### [REQUIREMENT]
A faithful copy of the data below is required, leaving out every picture.

[Collected data entries]
Start of Block

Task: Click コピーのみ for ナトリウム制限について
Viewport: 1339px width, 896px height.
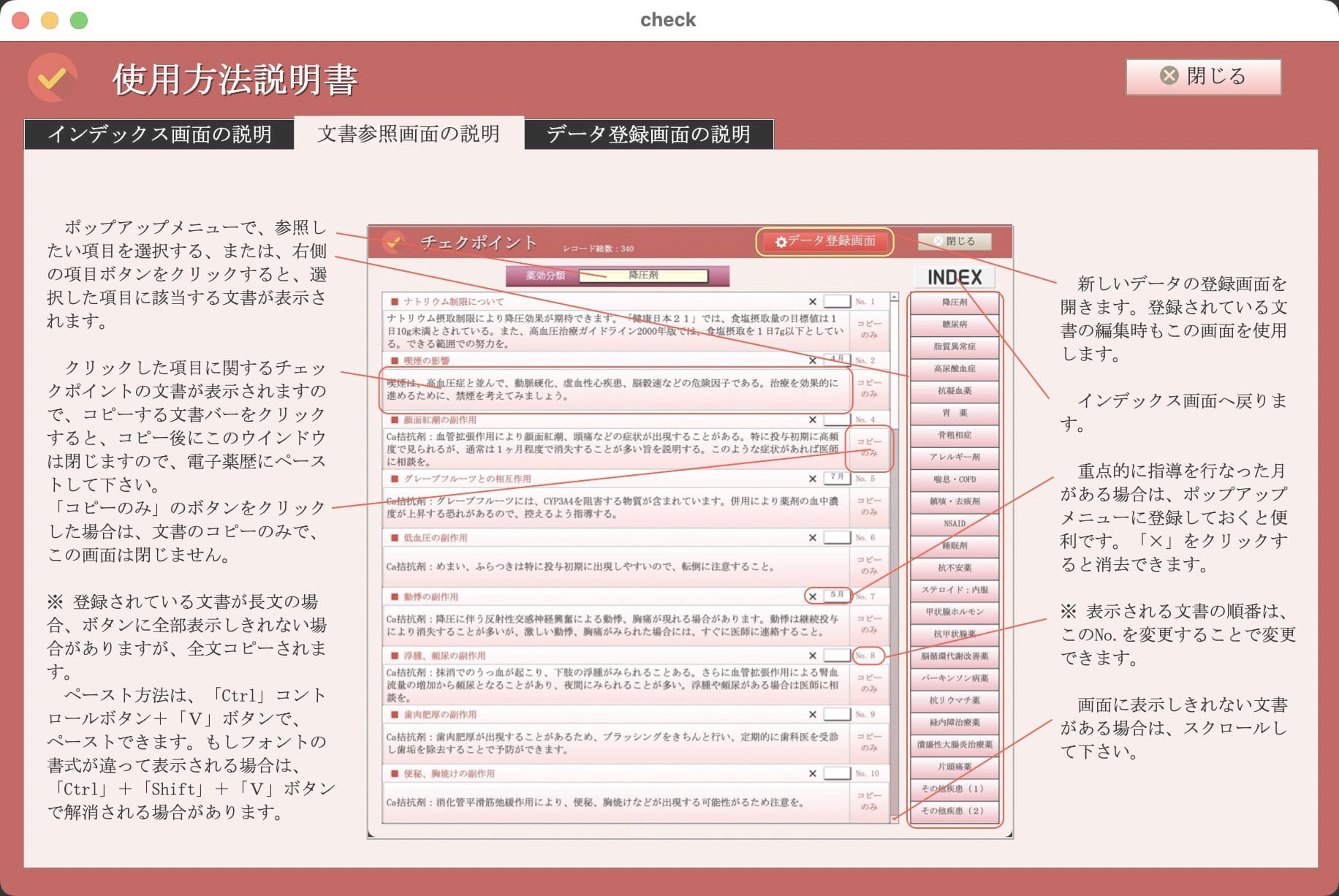Action: pos(870,329)
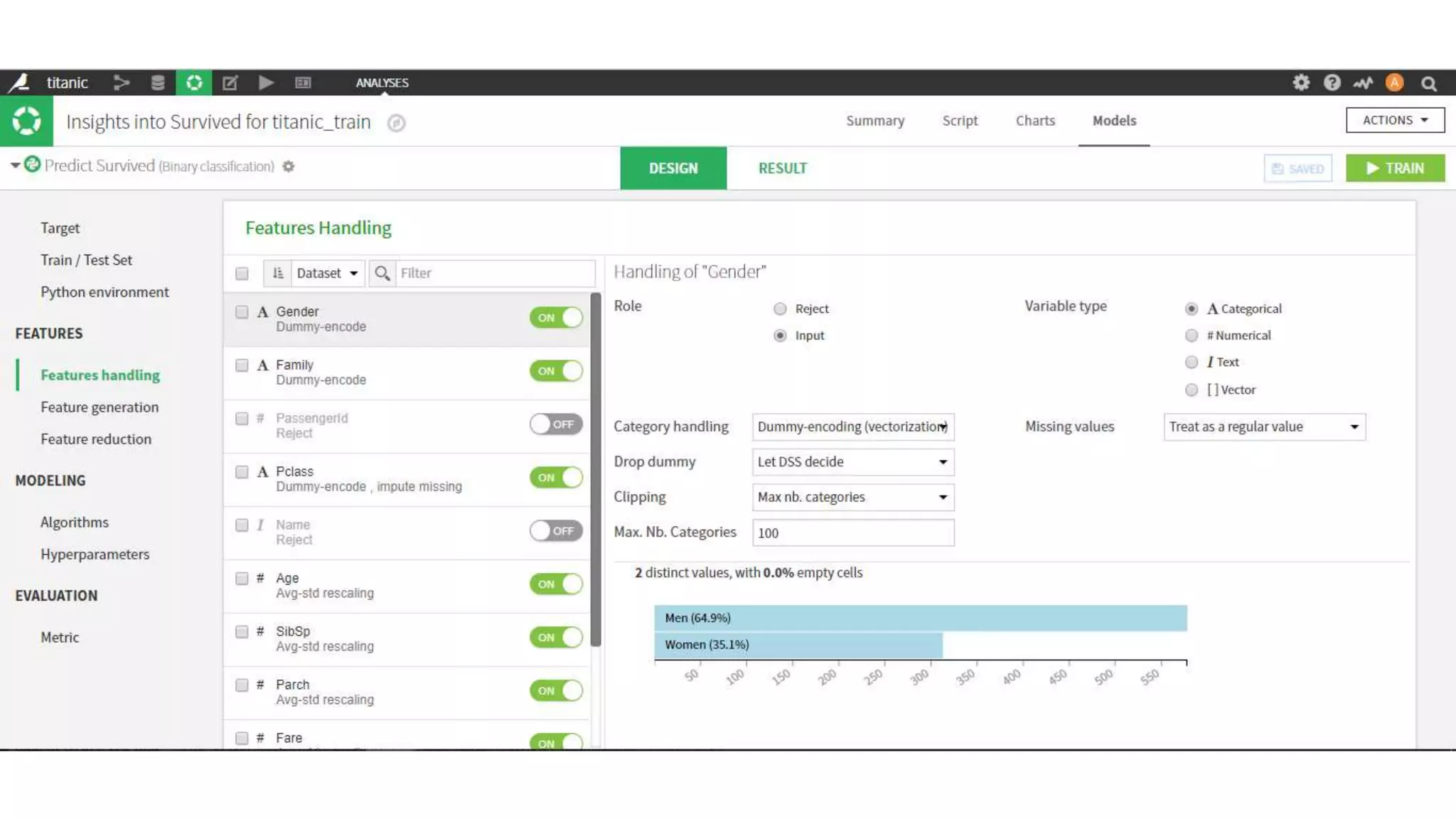Go to the Charts tab
Screen dimensions: 1456x819
pos(1034,121)
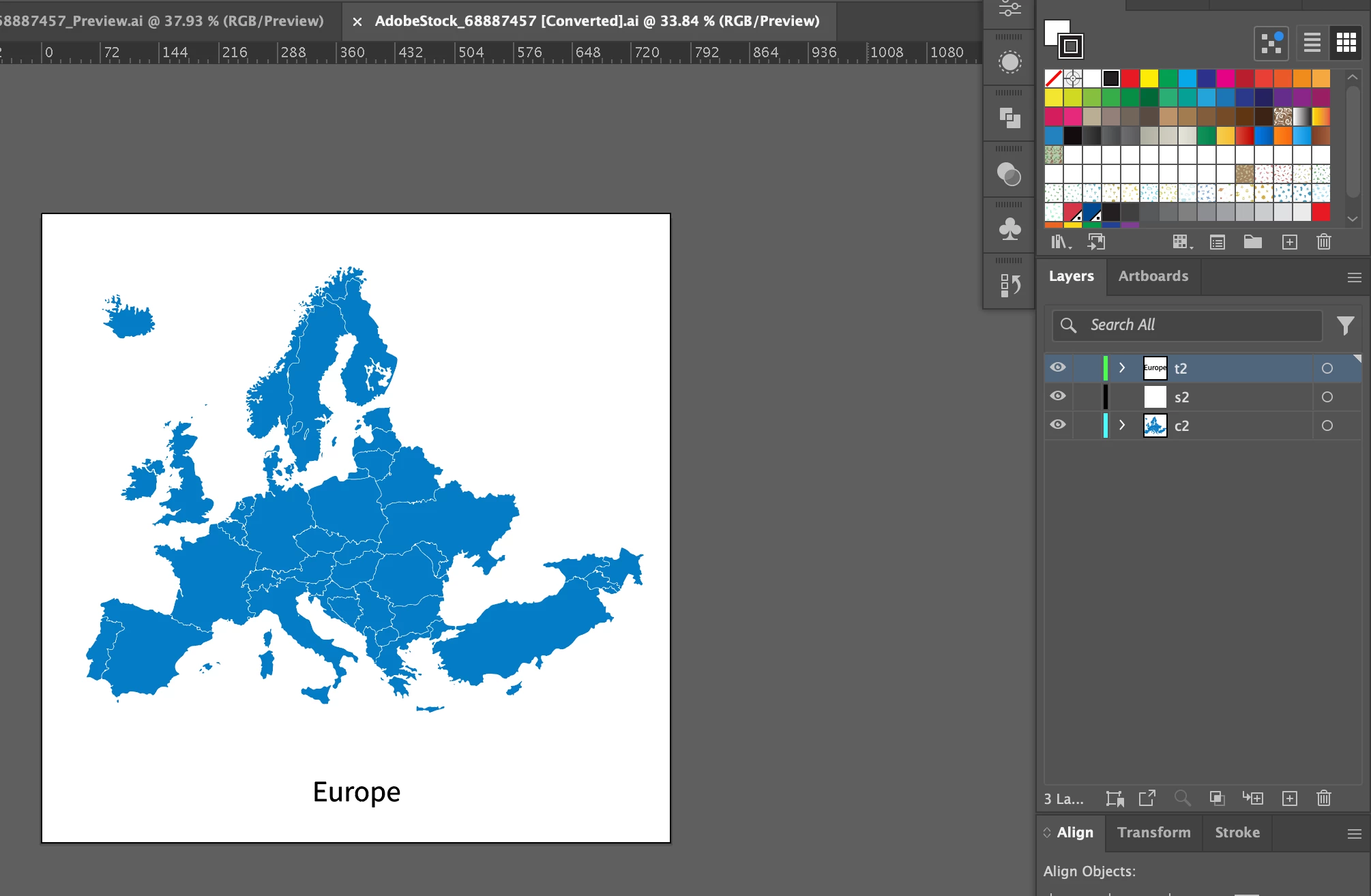
Task: Delete selected layer with trash icon
Action: 1324,798
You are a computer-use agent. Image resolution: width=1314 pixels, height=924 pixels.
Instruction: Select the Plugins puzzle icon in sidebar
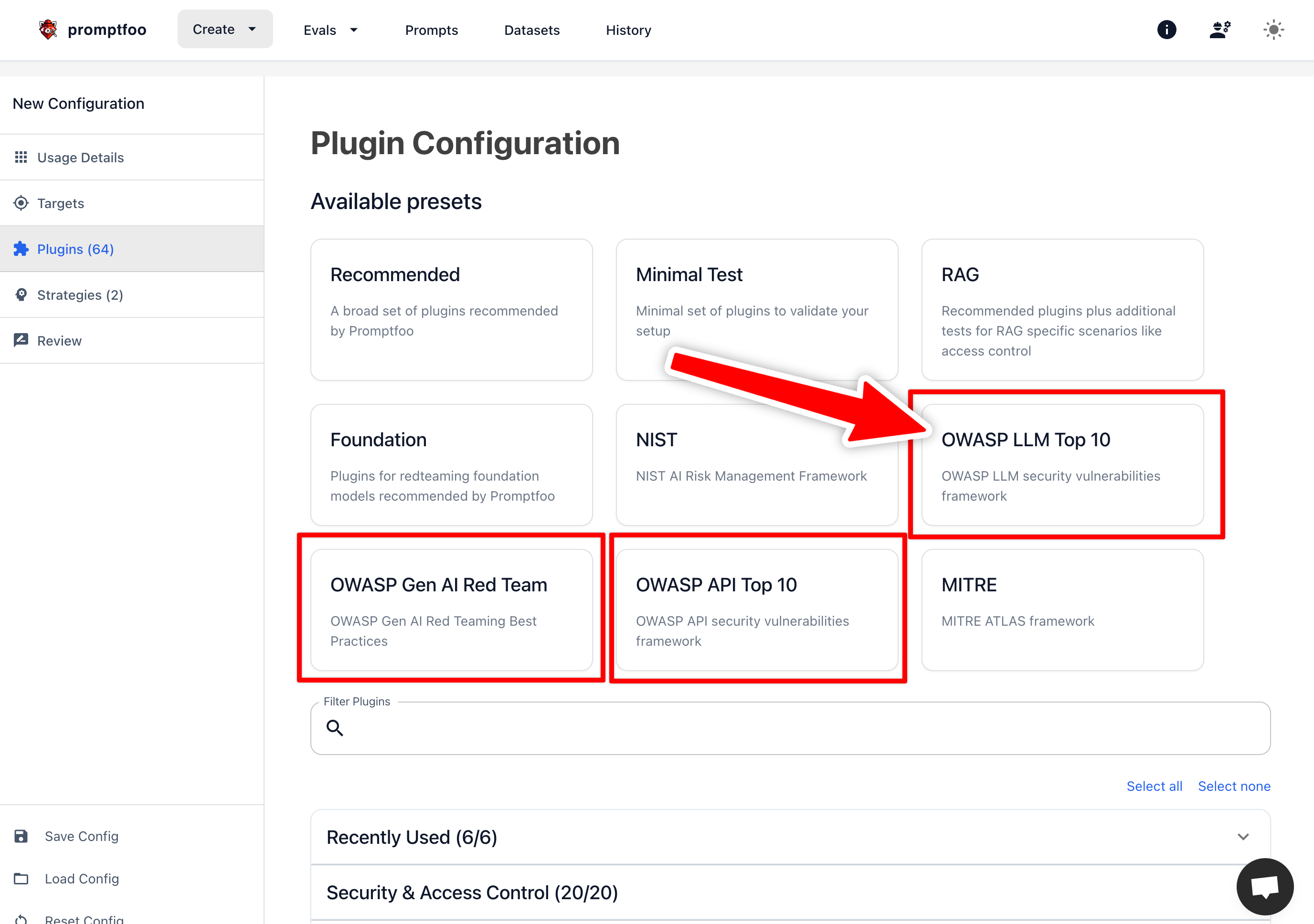[x=21, y=249]
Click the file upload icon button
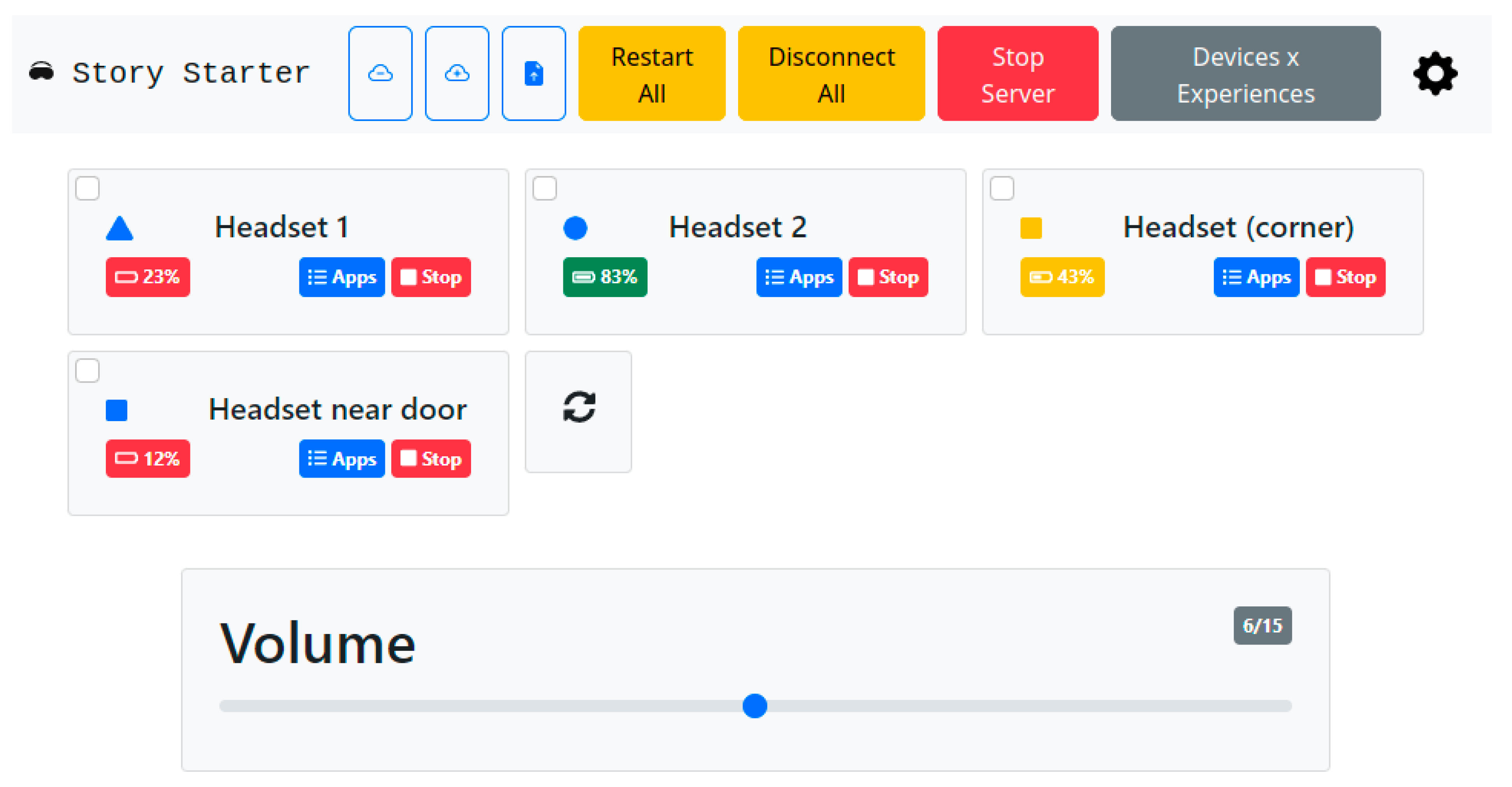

End of Block

### [FINISHED TASK]
Task: Click コピーのみ for ナトリウム制限について
Viewport: 1339px width, 896px height.
Action: pos(870,329)
Go to the Charts tab
Screen dimensions: 1456x819
pos(1034,121)
Task: Delete selected layer with trash icon
Action: 1324,798
You are a computer-use agent. Image resolution: width=1314 pixels, height=924 pixels.
Instruction: Select the Plugins puzzle icon in sidebar
[x=21, y=249]
Click the file upload icon button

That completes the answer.